El tiempo había hecho mella en sus
vidas. Cuarenta años habían pasado. Eran sus rostros, ajados y encanecidos,
reflejo de vidas desconsoladas y resignadas.
Aquellos años permanecían anclados en su memoria; años de entrañable
complicidad en los que, los dos, eran solo uno, en los que el sol amanecía cada
día, única y exclusivamente, para ellos, como luz cenital sobre sus vidas.

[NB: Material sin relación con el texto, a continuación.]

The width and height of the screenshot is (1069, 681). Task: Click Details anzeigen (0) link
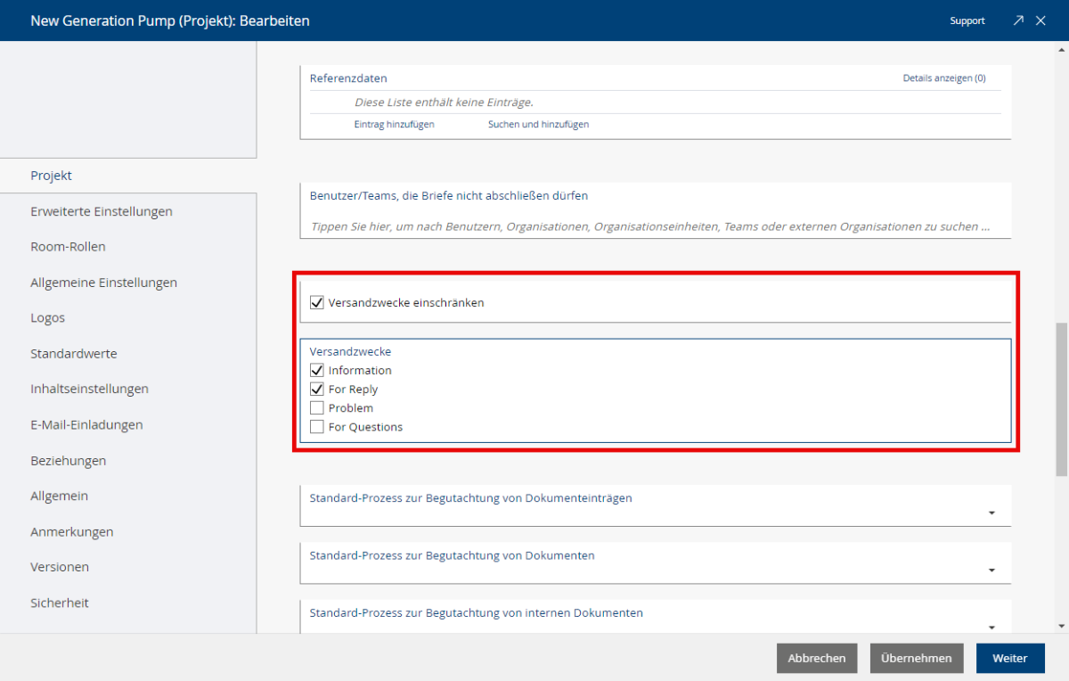943,78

Hicimos lo correcto, se repetía con
insistencia, aquello no podía continuar.
Nos hubiéramos hecho mucho daño.
No podíamos seguir amando a la misma persona. Aquel sentimiento que los aturdía, alimentó
su egoísmo, negándose a compartir ese amor. Fue precisamente ese amor enfermizo
y enloquecido el que nos separó, se decía a sí mismo. No podíamos continuar con ese peligroso juego
de tres. Aquella pasión se tornó en
celos y maliciosas disputas que envenenaron nuestro corazón. Tuvimos que decidir y lo hicimos. Pagamos un precio muy alto; el único que
podíamos asumir. Hoy, en esta etapa de nuestras vidas, aquellos recuerdos ya
reposados no duelen tanto –seguía reflexionando él–. Quizá seamos capaces de
reflotar de lo más profundo del alma, esos sentimientos hasta ahora ahogados en
un mar inquieto. Y en silencio, mirarnos
a los ojos. Sólo mirarnos y fundirnos en
un abrazo, un fuerte abrazo…
Relato de trama difusa, donde la voz narrativa es mera conductora de pensamientos y sentimientos, nacidos de un encuentro con el pasado. Ese final abierto nos deja con la duda de si ese abrazo se produjo o no, finalmente. Queda claro, sí, ese abrazo al pasado, esas arenas del ayer que siempre vuelven…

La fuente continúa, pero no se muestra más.